Step by Step: Hideko Takamine in When a Woman Ascends the Stairs

Features

May 21, 2021

She cannot be paused on the screen of my mind. Faces like Dietrich’s and Hara’s demand a step back and around, to examine them in their stillness as if they were sculptures. But looking at Hideko Takamine—“My face is just circle, circle, circle,” she used to say—you get the sense that she will bite you, ungently, if you try to place her in an exhibit. A long time ago, a boyfriend gave me a framed photograph of her. I don’t have it anymore. Behind glass, she was just another girl. But when Takamine moved on-screen, she made you see how some things can’t be caught in a still: a hesitation, a second wind, a tremor, the fever of a body contemplating whether to stay or to go.

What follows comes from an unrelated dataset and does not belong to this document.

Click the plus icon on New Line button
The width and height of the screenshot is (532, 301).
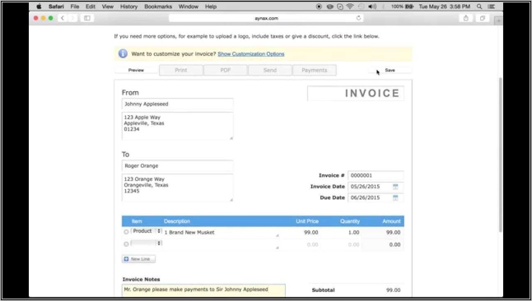click(126, 259)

“I’ve been an actress for a hundred years,” Takamine wrote in 1954, when she was thirty. “Photographers took every face I could call my own. Look, I no longer have a face.” I think about that last sentence whenever I watch any of the seventeen films she made with the director Mikio Naruse, most of which feature postwar women fighting for a sense of self at the brink of destitution. Some stars make you want to slip on their style—buy a dress, cut a pose. Look, I no longer have a face. Takamine makes me check myself in the bathroom afterward, to see if I too have lost my face.

As a young girl, I’d watch her and hear the titles of Naruse’s films as I fell asleep: Lightning, Yearning, Flowing, Floating Clouds. Which brings me to my teenage notes, from my first viewing of Naruse’s When a Woman Ascends the Stairs. Exclamation marks in pencil. More exclamation marks around the name Takamine. Then: “What is going on with Naruse and feet?”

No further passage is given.